Quand j’ai lu cette nouvelle il y a quelques jours, j’ai pensé qu’on pourrait en faire une comédie satirique impitoyable dans le genre Dr Stangelove («Docteur Folamour»), le célèbre film de Stanley Kubrick.

Dix-sept officiers de l’aviation américaine se sont vus retirer l’autorité de lancer des missiles nucléaires après une série d’erreurs, d’indisciplines et d’insouciances qui ont amené leur commandant à parler de «pourriture» dans les rangs.

La mesure disciplinaire a été décidée à la suite d’une inspection de la base nucléaire de Minot au Dakota du Nord. Ces hommes, qui avaient le doigt sur la gâchette nucléaire américaine, ont obtenu la note D dans un test destiné à vérifier leur maîtrise du système de lancement des missiles balistiques intercontinentaux Minuteman III.

Et ce qui est encore plus troublant, c’est qu’il a fallu que l’agence Associated Press découvre le fait pour que l’aviation américaine le reconnaisse. Dans un premier temps, l’US Air Force avait publié un communiqué mensonger décrivant l'inspection comme un succès. Il semble que les vérifications de compétences sur deux autres bases lance-missiles, au Montana et au Wyoming, ont donné d'excellentes notes. Mais là aussi, il faut croire les bonimenteurs du Pentagone.

Une série de courriels obtenus par l’AP parlent d’officiers indisciplinés, qui remettaient en question et contrevenaient aux ordres de leurs supérieurs. Indolents, négligents et paresseux, ils violaient systématiquement des règles de sécurité pour se faciliter le travail. Au point même de compromettre les codes secrets de lancement des missiles.

Le bordel et la pagaille règnent à Minot depuis des années. En 2007, six missiles nucléaires ont été installés par erreur sur un bombardier stratégique B-52 avant qu’il décolle en direction d’une base aérienne de Louisiane traversant ainsi le territoire des États-Unis du nord au sud dans sa totalité sans que l’équipage sache que l’avion transportait de telles armes. En 2008, des détonateurs d’ogives nucléaires avaient été expédiés par erreur à Taiwan de l’autre côté du Pacifique. Quelqu’un avait confondu leurs numéros d’identification avec ceux d’autres pièces d'équipement. Les auteurs de la gaffe avaient réussi à dissimuler leur bévue à leurs supérieurs qui n’ont découvert l’affaire que 18 mois après les faits.

== TRAVAIL DEMANDÉ ==
1. D'après le passage, pourquoi dix-sept officiers de l'aviation américaine ont-ils perdu l'autorité de lancer des missiles nucléaires ? Répondez en une à trois phrases.
2. Répondez à ces questions sur le passage :
(a) Quelle note les officiers ont-ils obtenue au test ?
(b) Combien de missiles nucléaires ont été installés par erreur sur un B-52 en 2007 ?
(c) Combien de temps après les faits les supérieurs ont-ils découvert l'envoi des détonateurs à Taiwan ?
Appuyez-vous uniquement sur le passage.

== DONNÉES FOURNIES ==
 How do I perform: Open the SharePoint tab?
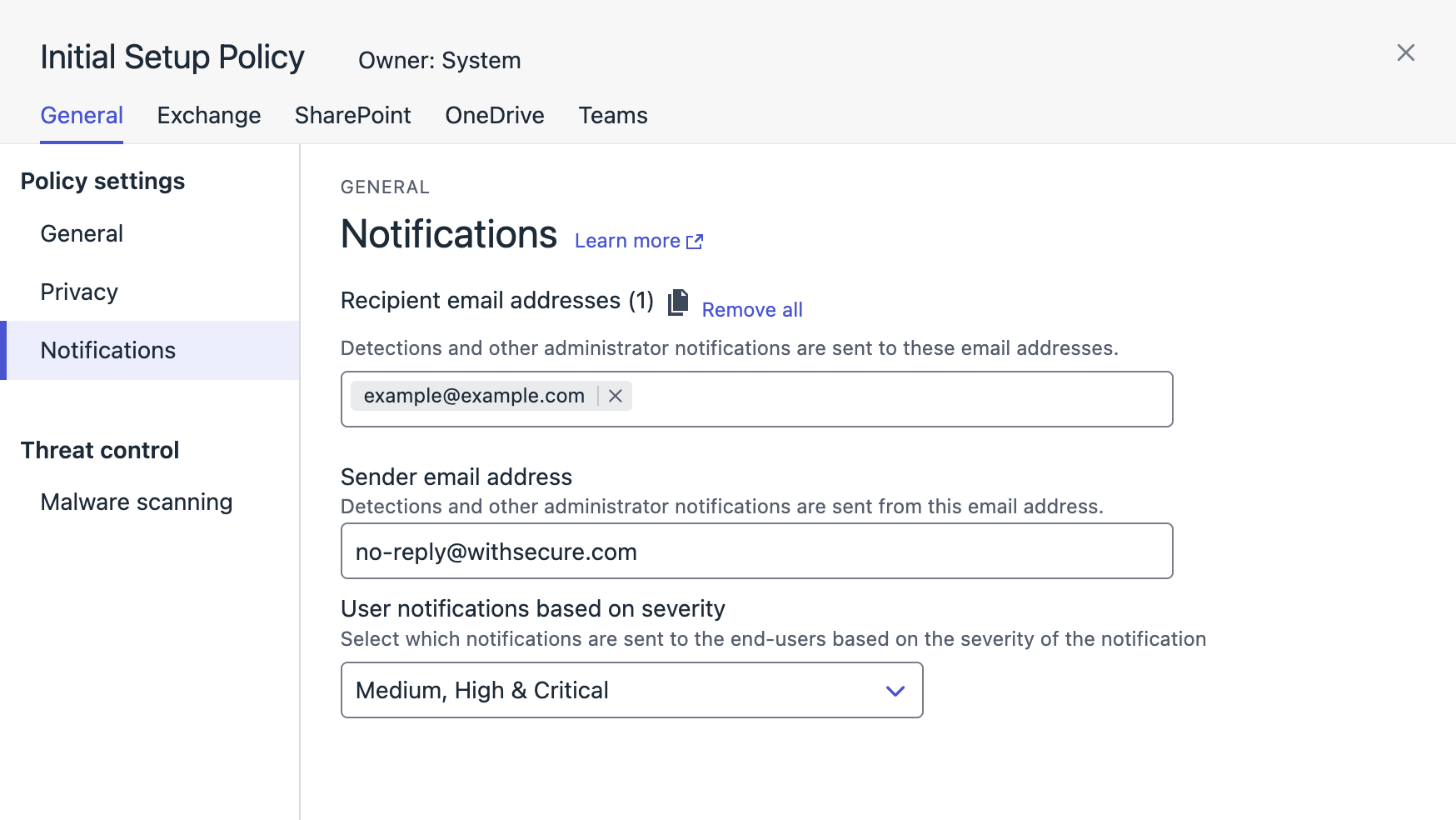tap(352, 116)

== CORRIGÉS ==
1. Ils ont perdu cette autorité à la suite d'une série d'erreurs, d'indisciplines et d'insouciances. La mesure a été décidée après une inspection de la base de Minot, où ils ont obtenu la note D à un test vérifiant leur maîtrise du système de lancement des missiles Minuteman III.

2.
(a) La note D.
(b) Six.
(c) 18 mois.